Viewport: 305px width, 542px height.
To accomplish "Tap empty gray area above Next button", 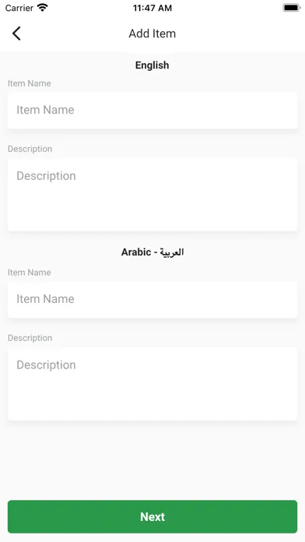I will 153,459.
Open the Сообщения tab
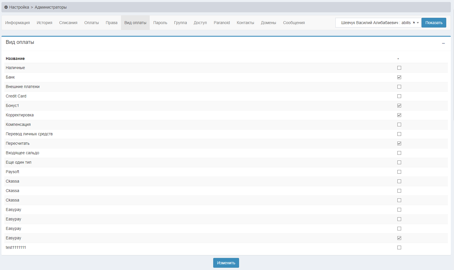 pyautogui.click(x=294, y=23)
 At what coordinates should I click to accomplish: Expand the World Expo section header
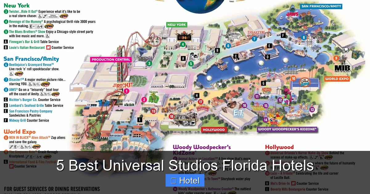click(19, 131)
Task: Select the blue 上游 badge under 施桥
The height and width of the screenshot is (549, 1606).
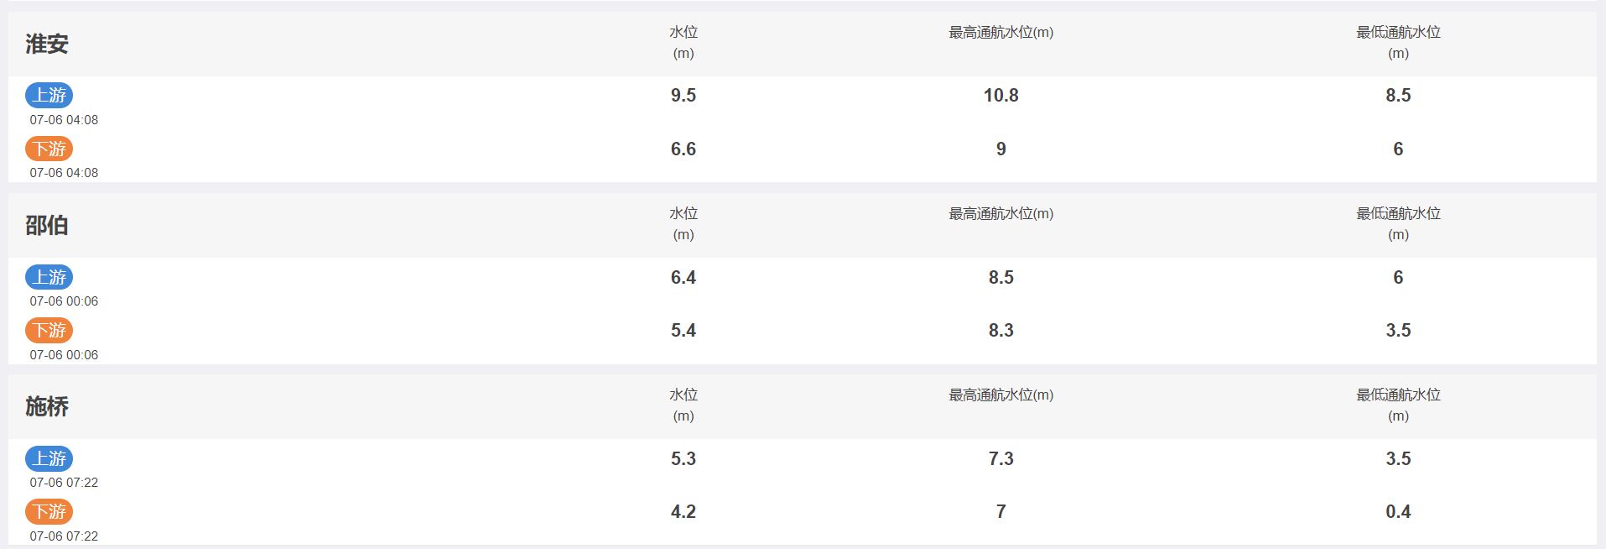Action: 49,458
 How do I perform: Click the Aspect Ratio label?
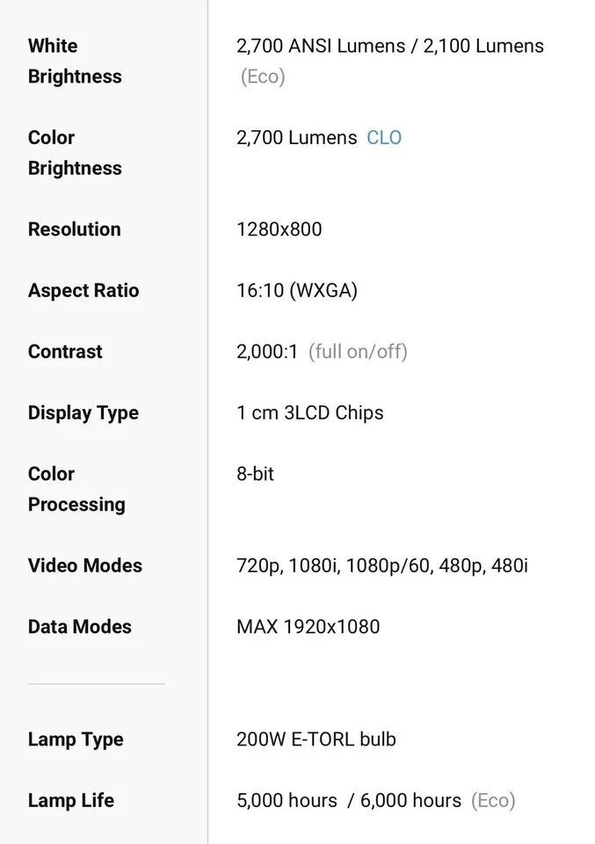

---

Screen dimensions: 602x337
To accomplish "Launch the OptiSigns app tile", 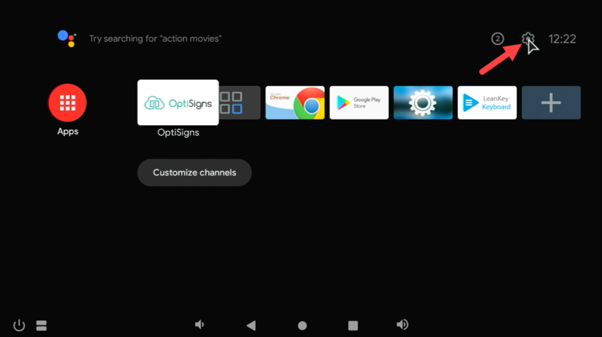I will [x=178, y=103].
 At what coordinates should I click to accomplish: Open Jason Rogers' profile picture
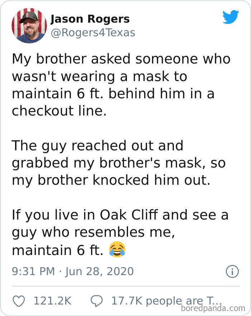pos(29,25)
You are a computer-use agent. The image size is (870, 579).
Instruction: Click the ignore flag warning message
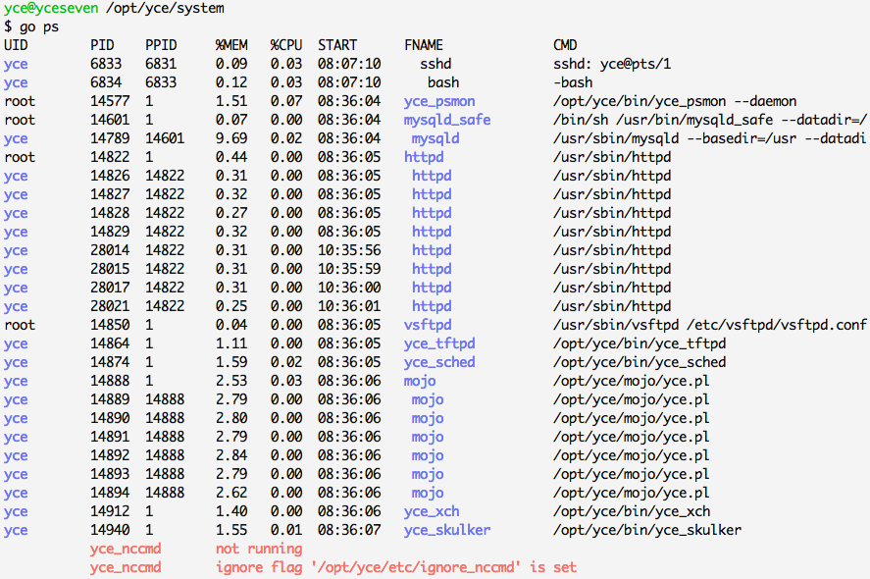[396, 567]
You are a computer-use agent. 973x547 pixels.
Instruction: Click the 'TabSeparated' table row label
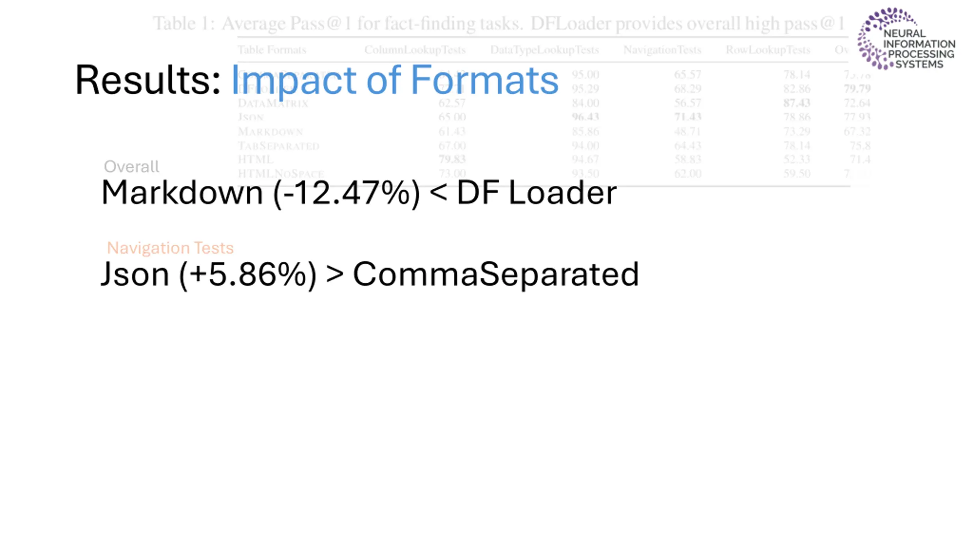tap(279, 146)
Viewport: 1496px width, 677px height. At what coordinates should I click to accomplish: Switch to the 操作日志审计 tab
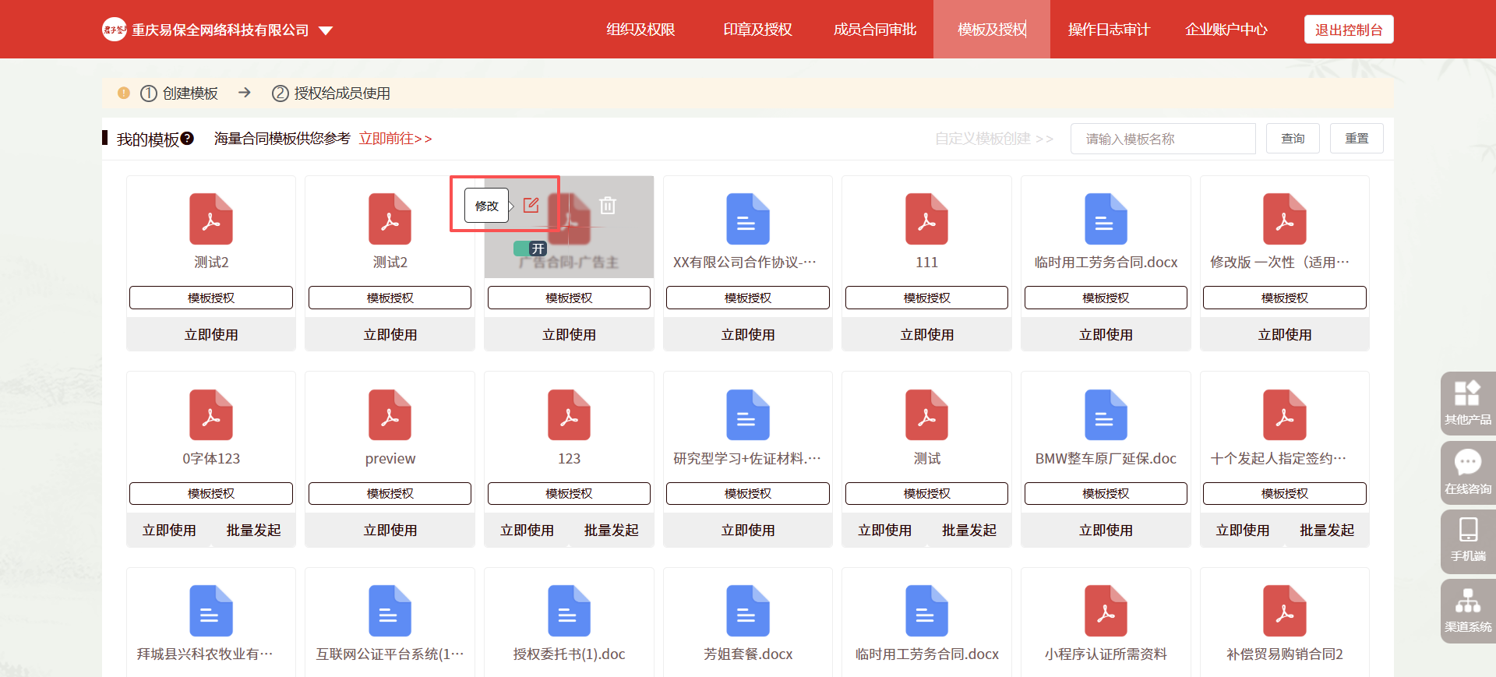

==

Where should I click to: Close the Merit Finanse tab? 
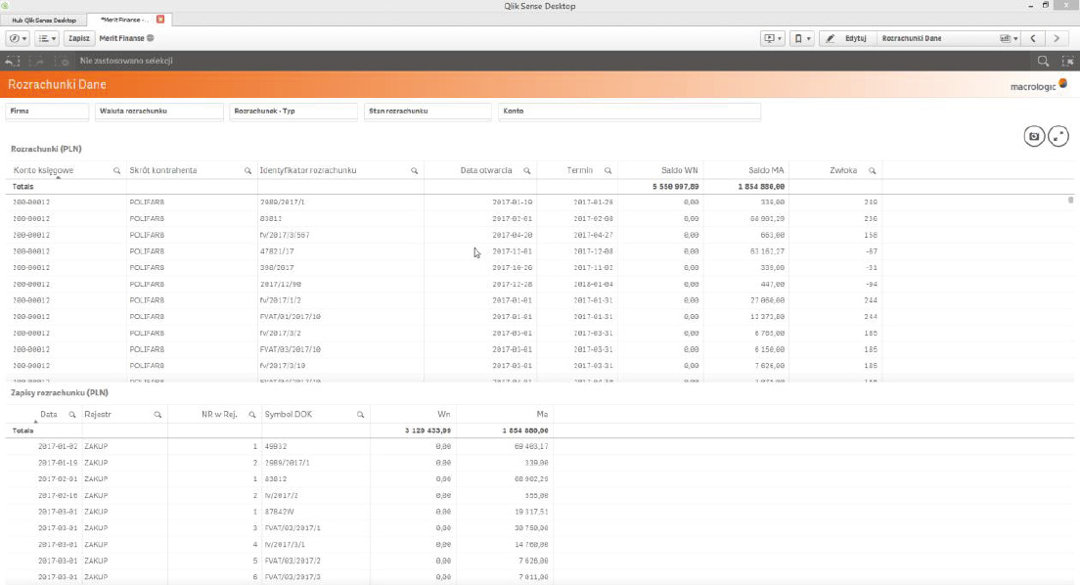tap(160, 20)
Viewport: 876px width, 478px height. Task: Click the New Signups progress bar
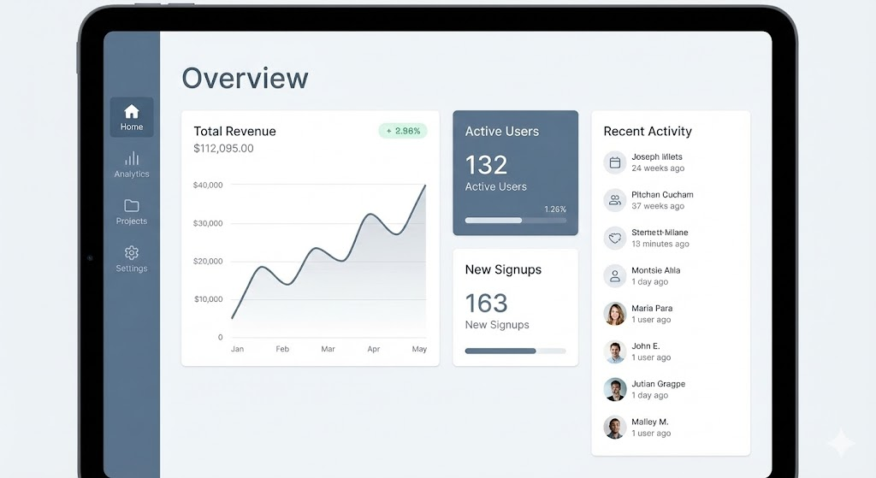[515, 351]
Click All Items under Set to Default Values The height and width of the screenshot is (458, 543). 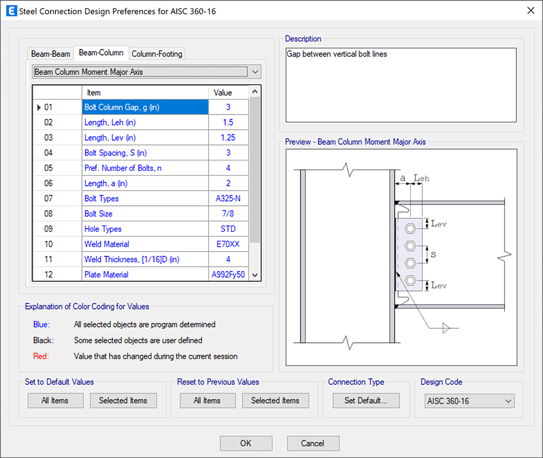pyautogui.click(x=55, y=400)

▸ EXERCISE DIRECTIONS
The lines holding the string "agent" are what is needed from the material above.

▸ FINAL ANSWER
You are a computer-use agent. The image size is (870, 579).
You are a computer-use agent. 973x547 pixels.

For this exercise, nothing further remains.